Does the government’s vision for Brexit mean that we should expect more sackings like this in the future?   
One of the reasons that the P&O sackings are embarrassing for the government is that they have put a lot of political capital into rejuvenating UK ports and shipping. Their big policy in this area is so-called ‘freeports’, a zonal development model that creates special economic zones with tax and tariff breaks to companies operating within them. Although the UK government has not exempted these areas from employment law, they certainly don’t do anything to improve workers’ rights. In Teeside, the biggest freeport project, there have been rows with the unions.

These types of zones also tend to just drain investment from other areas, rather than boosting economic activity and growth overall. It is perfectly conceivable that jobs with better contracts and trade union representation in one area are lost to competition from freeports where workers face greater exploitation. There is also a concern that just as the UK takes tentative steps against ‘dark money’, freeports enable money laundering and smuggling.

While freeports do exist in EU member-states, they are very much part of the UK government’s “Brexit vision”. Indeed, the EU is increasingly clamping down on them due to their role in organised crime and corruption.

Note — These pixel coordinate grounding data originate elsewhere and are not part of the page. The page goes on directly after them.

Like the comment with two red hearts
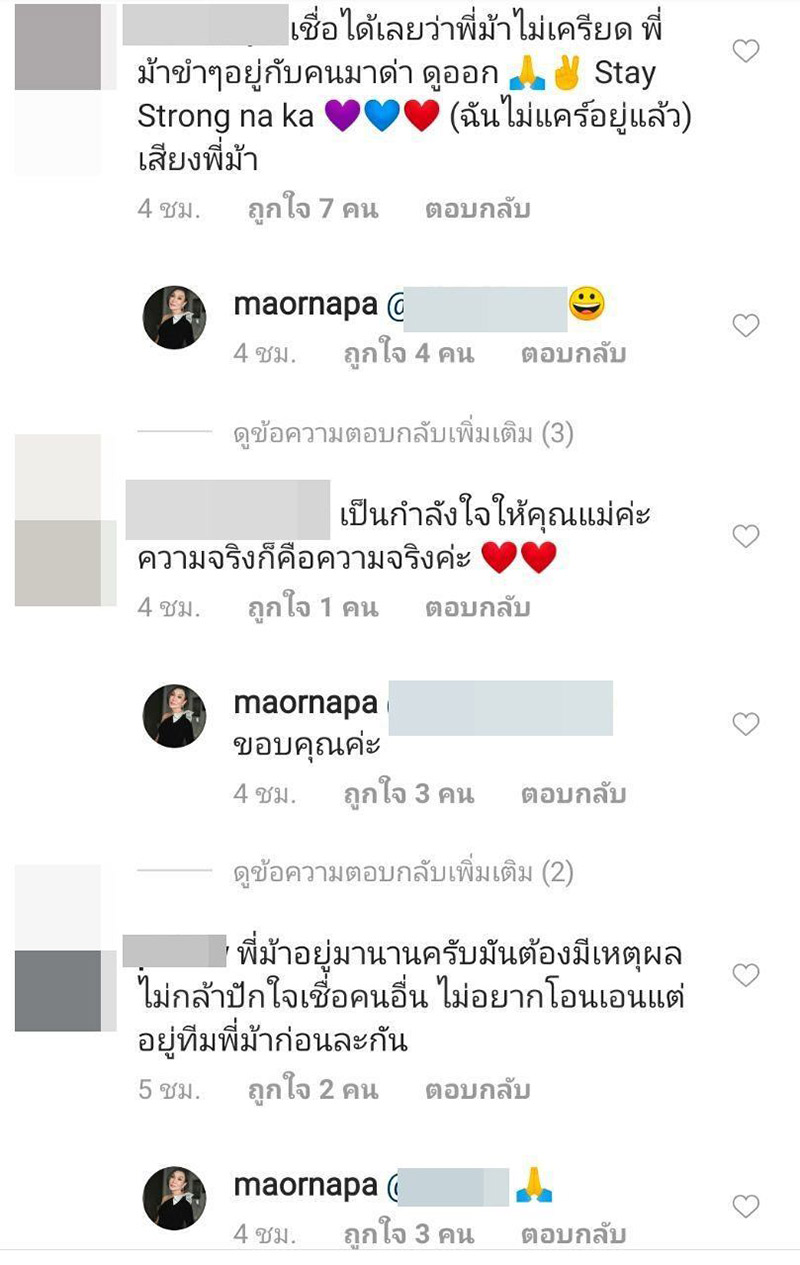 click(746, 537)
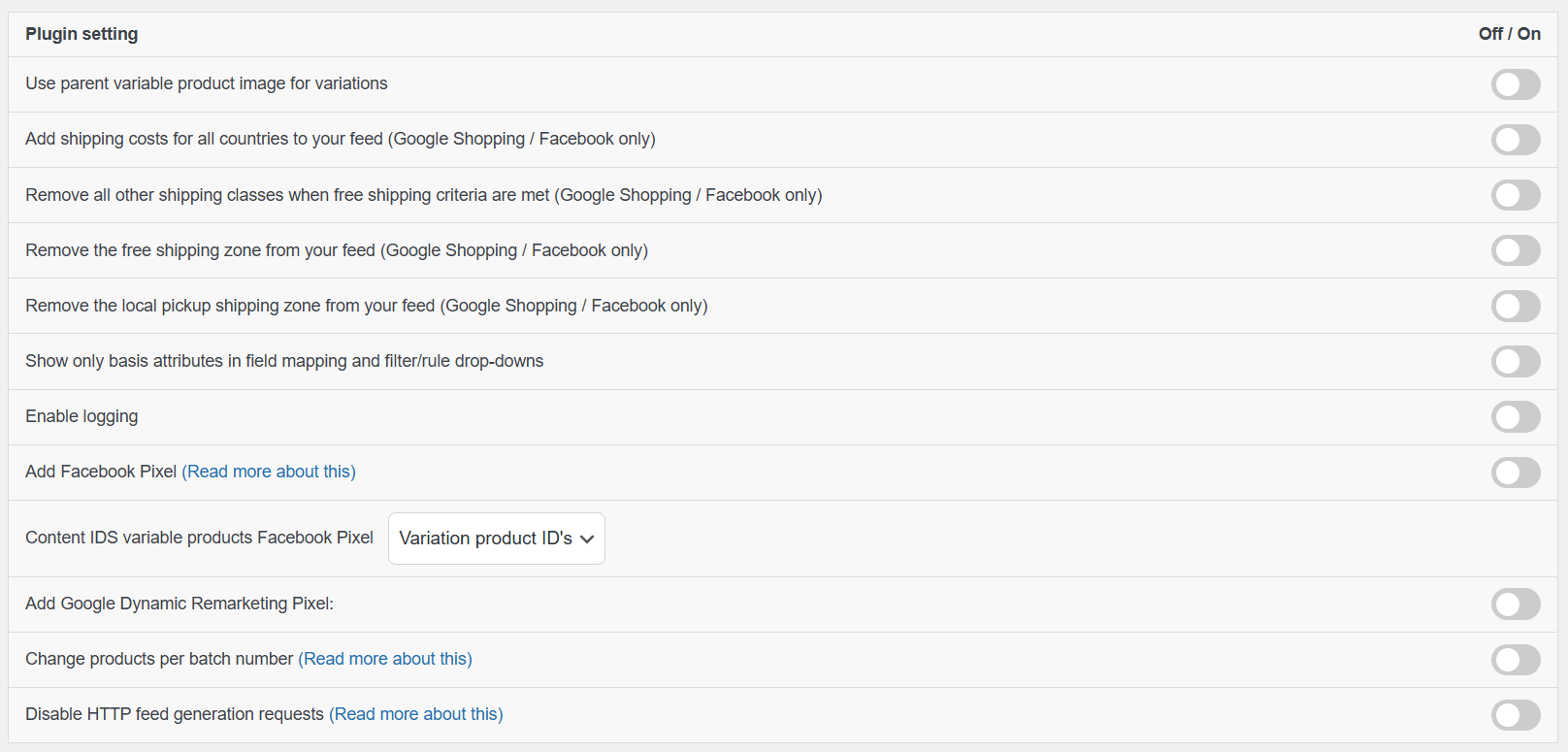This screenshot has height=752, width=1568.
Task: Enable Google Dynamic Remarketing Pixel toggle
Action: coord(1515,604)

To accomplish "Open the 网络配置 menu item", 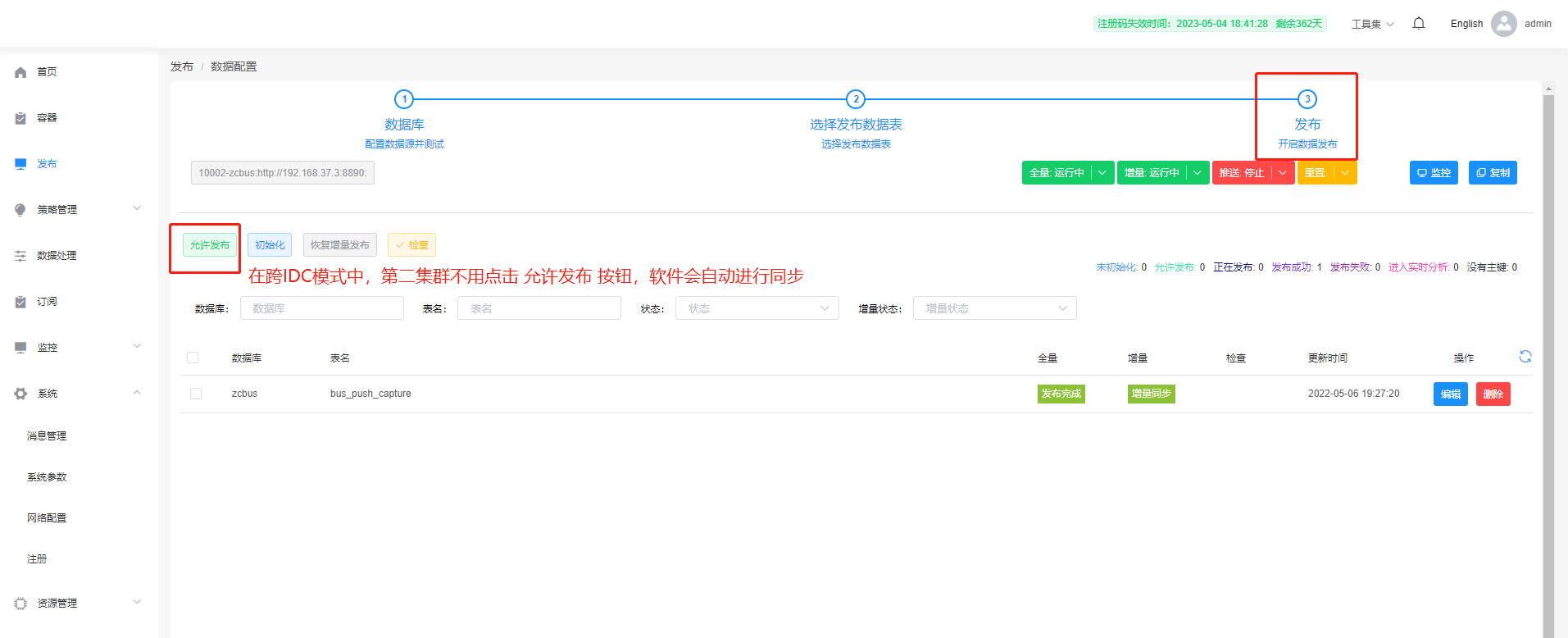I will point(47,518).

Ultimately, the government has not proposed any legislation that would give workers more rights. For example, just last October, the government voted down a Labour proposal to ban the “fire and rehire” practice used by P&O.

VERDICT: Yes, we should expect more in the future, because the government continues to oppose legislation that would ban the practice of “fire and rehire” and their freeport model risks pushing down pay and conditions.